## Extract
□ □ □ □ □

# Carbide inserts



## moke (Oct 19, 2010)

For those of you that use some carbide insert turning tools. have you noticed quality differences? There seems to be a wide variety of prices, so does the quality correspond? If you have any insight as to the differences and labeling, please let me know.
Thank You,
Mike


----------



## BillWhite (Jul 23, 2007)

I buy carbide from Capt. Eddie Castelin. Best price, and quality cutters.
Bill


----------



## moke (Oct 19, 2010)

I have bought those from Eddie, too…he is an awesome guy and a no BS vendor….I like him, but I have some 18mm round cutters I bought from a fellow that is now out of business, they were almost three times the price of Eddie's and I have to tell you, I felt they cut better. That is why I started the thread…is there a difference or is carbide all the same, or just are some others taking more profit?
Mike


----------



## Wildwood (Jul 22, 2012)

I was asking about this vendor in a thread on carbide cutters over at IAP, without much luck.

http://www.carbidedepot.com/detail.aspx?ID=151059

Not sure if they have what you need, but take a look see when have some time.


----------



## wormil (Nov 19, 2011)

The carbides that came on my EWT's don't hold an edge for squat. I bought generic replacements off ebay and they are much better.

□ □ □ □ □

## Stored data
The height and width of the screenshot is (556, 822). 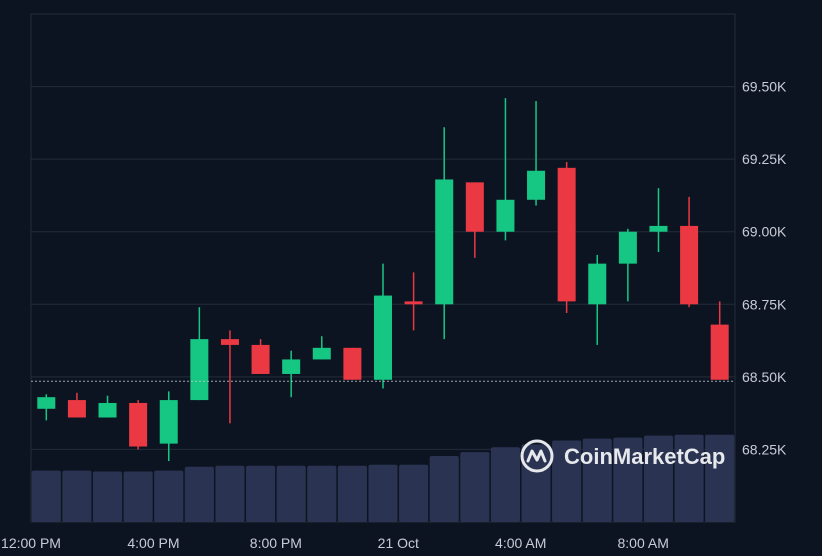 What do you see at coordinates (764, 377) in the screenshot?
I see `y-tick-label: 68.50K` at bounding box center [764, 377].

□ □ □ □ □

## Requirement 1
In the carbide inserts thread, what size were the round cutters that moke bought from a seller who has since gone out of business?
## Requirement 2
Carry on the carbide inserts thread from its last post.
You won't need the listing for any of this.

## Task response 1
They were 18mm.

## Task response 2
----------



## moke (Oct 19, 2010)

Bill,
The fellow I bought my best inserts from was Ken from Woodchuck tools an the IAP….but he is out of business.
Mike


----------



## Nubsnstubs (Aug 30, 2013)

Most of the carbide is rated with a C designation and number. For a long time all my carbide router bits were designated C-3 carbide. Now, Ill see some with a C-4 rating. 
When I was making the live centers I invented, I was looking at tooling, and saw some of the tooling rated at C-7. I think the higher the number, the harder or better the quality. 
Ask whomever you are buying from what the rating on the carbide is…............... Jerry (in Tucson)


----------



## TheDane (May 15, 2008)

I have been very happy with the carbide inserts I have purchased from Eddie Castelin. That being said, I don't use my carbide tools much … only for roughing, then I go to HSS tools for final shaping and finishing cuts.


----------



## unbob (Mar 10, 2013)

I took a quick look at carbide grade for wood. Iscar "a very good company" suggests C2 for wood.
There is a balance that must be found of shock resistance and wear resistance. This balance could change on a rotary tool vrs a fixed tool such as for a lathe.
C2 has high shock resistance "resists chipping of the cutting edge. C7 will have better wear resistance, but is not so good for shock, interrupted cuts, or incurred chatter.
Carbide will wear, most often its better to have the edge wear some rather then chip. That is, a smoothly worn C2 edge cuts better then a chipped C7 edge.

Quality of the carbide….
The good carbides are expensive. Those are made with finer particles of carbide and the other alloys.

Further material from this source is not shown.